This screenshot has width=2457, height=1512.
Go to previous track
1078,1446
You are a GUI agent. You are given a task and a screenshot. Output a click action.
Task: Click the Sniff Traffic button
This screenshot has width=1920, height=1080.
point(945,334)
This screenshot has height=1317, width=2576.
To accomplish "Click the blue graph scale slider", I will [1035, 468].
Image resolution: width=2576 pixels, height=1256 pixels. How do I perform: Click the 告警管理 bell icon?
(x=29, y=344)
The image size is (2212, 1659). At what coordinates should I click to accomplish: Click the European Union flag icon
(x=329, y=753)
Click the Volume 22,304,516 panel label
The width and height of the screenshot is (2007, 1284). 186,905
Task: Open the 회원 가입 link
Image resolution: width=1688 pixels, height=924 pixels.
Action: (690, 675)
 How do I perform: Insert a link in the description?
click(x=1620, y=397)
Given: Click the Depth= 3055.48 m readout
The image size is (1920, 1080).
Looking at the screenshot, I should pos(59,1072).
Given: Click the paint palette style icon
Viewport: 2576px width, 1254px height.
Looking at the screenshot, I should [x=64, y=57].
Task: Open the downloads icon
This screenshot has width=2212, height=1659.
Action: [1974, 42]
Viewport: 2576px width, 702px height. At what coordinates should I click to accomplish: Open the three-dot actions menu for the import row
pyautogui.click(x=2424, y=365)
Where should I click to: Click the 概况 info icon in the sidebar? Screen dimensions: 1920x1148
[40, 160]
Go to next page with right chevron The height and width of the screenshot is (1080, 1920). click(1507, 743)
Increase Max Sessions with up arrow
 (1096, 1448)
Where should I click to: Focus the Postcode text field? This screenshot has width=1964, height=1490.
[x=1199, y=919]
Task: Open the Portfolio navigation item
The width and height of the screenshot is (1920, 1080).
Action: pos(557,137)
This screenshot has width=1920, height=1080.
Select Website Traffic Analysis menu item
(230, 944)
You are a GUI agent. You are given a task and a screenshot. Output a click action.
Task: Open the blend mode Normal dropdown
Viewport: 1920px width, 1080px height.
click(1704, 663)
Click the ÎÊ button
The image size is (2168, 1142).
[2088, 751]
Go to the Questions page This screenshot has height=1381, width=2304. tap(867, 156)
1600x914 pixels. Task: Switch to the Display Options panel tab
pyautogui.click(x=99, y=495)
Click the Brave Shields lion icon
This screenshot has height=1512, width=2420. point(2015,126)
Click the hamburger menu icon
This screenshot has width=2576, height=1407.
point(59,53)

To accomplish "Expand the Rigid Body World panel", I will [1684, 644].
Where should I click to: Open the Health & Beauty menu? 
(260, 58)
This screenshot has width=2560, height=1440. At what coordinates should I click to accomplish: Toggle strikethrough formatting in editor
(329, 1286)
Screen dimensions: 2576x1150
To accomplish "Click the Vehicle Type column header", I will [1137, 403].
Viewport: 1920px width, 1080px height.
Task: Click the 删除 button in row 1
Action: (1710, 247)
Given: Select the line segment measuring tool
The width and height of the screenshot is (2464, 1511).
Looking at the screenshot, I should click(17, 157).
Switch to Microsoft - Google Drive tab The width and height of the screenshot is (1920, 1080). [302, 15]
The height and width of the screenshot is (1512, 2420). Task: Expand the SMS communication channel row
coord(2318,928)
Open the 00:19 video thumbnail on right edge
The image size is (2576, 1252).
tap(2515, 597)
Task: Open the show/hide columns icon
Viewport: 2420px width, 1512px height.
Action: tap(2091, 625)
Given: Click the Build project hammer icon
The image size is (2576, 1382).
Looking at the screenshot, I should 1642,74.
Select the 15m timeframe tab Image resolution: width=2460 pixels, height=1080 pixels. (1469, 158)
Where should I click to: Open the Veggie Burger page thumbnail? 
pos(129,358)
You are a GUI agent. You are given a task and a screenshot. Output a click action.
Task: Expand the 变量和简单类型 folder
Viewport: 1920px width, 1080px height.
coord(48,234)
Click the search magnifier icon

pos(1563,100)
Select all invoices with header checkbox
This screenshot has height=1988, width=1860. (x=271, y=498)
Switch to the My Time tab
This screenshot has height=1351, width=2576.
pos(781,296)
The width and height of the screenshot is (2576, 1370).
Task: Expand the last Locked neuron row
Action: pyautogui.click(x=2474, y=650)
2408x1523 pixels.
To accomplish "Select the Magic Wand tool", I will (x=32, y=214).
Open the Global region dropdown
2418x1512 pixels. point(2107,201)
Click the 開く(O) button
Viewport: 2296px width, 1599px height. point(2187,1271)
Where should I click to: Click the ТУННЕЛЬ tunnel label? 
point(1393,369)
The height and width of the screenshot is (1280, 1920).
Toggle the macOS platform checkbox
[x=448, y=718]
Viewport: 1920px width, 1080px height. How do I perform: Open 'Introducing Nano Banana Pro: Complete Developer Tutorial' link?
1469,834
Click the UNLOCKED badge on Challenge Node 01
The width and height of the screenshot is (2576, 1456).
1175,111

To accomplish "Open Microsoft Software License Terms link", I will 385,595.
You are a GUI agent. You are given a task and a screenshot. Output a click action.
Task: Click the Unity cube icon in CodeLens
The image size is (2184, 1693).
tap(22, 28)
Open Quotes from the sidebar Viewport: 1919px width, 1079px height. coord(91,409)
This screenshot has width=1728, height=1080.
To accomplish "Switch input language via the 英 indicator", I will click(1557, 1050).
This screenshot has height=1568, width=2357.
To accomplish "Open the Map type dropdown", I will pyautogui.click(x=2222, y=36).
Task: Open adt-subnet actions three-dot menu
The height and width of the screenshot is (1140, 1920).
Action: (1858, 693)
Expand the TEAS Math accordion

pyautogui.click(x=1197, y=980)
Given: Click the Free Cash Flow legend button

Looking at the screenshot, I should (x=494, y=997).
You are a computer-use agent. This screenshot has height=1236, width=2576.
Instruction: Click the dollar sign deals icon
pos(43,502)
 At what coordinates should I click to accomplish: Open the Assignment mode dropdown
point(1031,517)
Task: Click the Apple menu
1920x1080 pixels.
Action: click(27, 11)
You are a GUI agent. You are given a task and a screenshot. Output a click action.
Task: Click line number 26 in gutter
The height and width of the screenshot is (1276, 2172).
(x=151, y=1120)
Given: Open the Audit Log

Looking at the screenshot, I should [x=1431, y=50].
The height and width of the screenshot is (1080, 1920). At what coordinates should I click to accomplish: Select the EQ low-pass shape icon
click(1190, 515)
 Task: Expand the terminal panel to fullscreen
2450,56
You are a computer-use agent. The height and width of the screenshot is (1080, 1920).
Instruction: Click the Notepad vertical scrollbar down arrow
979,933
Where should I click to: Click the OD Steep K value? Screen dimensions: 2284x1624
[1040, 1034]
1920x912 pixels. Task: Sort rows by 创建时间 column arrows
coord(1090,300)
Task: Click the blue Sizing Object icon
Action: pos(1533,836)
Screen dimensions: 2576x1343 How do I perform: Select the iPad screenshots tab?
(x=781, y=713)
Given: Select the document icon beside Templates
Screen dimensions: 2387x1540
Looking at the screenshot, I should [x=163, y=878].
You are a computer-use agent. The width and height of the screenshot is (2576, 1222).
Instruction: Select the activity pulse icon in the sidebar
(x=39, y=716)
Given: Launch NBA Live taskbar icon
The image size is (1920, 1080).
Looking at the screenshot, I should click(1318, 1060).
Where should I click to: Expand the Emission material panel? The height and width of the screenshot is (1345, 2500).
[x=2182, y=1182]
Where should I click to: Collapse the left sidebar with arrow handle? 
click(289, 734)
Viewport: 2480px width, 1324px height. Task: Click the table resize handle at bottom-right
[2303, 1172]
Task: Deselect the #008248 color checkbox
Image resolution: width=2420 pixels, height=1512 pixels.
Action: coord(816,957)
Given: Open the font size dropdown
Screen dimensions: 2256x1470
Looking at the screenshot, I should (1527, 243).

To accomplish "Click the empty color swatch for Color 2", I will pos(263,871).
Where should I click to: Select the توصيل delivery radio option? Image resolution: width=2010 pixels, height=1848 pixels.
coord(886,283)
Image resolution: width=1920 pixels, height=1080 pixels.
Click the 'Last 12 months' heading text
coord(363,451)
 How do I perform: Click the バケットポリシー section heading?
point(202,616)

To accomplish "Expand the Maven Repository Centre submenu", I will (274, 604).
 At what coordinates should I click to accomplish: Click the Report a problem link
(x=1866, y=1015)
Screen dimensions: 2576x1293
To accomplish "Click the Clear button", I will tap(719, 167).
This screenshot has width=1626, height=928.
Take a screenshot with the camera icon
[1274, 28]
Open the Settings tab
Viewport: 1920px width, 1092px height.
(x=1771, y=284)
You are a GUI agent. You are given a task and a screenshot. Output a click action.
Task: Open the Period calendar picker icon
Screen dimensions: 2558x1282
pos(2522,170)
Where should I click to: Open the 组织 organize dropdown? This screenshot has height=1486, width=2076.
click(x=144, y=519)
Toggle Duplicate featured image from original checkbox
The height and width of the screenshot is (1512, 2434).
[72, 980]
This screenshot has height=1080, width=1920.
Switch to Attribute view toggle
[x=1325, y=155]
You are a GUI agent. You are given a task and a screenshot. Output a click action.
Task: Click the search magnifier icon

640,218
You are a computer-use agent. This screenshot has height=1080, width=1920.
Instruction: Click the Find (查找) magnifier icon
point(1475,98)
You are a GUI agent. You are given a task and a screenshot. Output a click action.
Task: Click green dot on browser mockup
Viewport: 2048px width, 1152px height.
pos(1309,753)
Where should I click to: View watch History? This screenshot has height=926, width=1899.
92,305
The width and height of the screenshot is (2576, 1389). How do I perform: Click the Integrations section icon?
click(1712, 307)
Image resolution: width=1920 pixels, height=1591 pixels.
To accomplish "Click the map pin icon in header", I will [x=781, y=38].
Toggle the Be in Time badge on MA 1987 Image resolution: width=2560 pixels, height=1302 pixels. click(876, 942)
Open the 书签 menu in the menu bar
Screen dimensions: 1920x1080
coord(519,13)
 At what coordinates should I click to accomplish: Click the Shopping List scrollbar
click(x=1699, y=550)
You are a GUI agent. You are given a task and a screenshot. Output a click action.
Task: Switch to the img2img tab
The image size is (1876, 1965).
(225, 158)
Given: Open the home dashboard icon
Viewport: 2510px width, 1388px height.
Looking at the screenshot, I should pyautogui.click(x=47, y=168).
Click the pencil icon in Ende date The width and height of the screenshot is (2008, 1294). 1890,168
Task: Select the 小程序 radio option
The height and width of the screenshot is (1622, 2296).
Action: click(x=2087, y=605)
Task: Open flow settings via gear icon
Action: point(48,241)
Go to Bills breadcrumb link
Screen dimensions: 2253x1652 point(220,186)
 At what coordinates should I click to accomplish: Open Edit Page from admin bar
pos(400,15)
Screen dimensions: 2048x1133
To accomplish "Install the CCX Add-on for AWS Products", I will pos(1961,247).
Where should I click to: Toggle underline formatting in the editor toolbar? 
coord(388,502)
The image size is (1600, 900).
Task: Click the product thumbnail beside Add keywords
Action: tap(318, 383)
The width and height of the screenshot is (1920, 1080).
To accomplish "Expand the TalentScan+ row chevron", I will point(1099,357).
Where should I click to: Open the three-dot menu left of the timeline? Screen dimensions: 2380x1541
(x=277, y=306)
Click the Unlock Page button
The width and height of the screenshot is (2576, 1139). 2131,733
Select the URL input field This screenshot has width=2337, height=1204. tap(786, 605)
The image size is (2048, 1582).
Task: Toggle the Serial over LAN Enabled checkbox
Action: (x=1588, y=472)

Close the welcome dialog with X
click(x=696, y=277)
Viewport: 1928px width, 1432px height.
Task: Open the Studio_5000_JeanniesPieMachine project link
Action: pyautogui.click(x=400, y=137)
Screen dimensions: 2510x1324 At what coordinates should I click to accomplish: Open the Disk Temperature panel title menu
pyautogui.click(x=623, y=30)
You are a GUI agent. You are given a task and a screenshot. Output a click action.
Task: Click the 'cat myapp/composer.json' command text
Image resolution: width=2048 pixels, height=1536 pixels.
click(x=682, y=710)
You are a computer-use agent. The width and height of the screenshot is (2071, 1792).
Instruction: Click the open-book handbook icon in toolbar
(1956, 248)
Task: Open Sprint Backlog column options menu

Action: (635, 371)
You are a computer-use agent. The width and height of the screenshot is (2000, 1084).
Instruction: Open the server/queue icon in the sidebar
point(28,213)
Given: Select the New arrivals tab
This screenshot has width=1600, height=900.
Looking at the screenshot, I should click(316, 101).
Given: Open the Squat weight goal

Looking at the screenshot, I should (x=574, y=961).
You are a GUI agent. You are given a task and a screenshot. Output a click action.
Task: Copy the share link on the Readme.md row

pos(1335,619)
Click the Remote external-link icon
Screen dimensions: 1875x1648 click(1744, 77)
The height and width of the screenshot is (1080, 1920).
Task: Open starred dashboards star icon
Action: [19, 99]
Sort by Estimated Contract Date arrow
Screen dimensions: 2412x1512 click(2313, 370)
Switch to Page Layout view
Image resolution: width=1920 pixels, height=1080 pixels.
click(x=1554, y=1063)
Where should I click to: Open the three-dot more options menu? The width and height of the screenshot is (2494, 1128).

┄┄┄┄┄┄

**WHAT TO PRODUCE**
Wherever the word "chevron" appears in the listing, copy the line that holds it.

**RESULT OF THE TASK**
Go to next page with right chevron The height and width of the screenshot is (1080, 1920). click(1507, 743)
To accomplish "Expand the TalentScan+ row chevron", I will point(1099,357).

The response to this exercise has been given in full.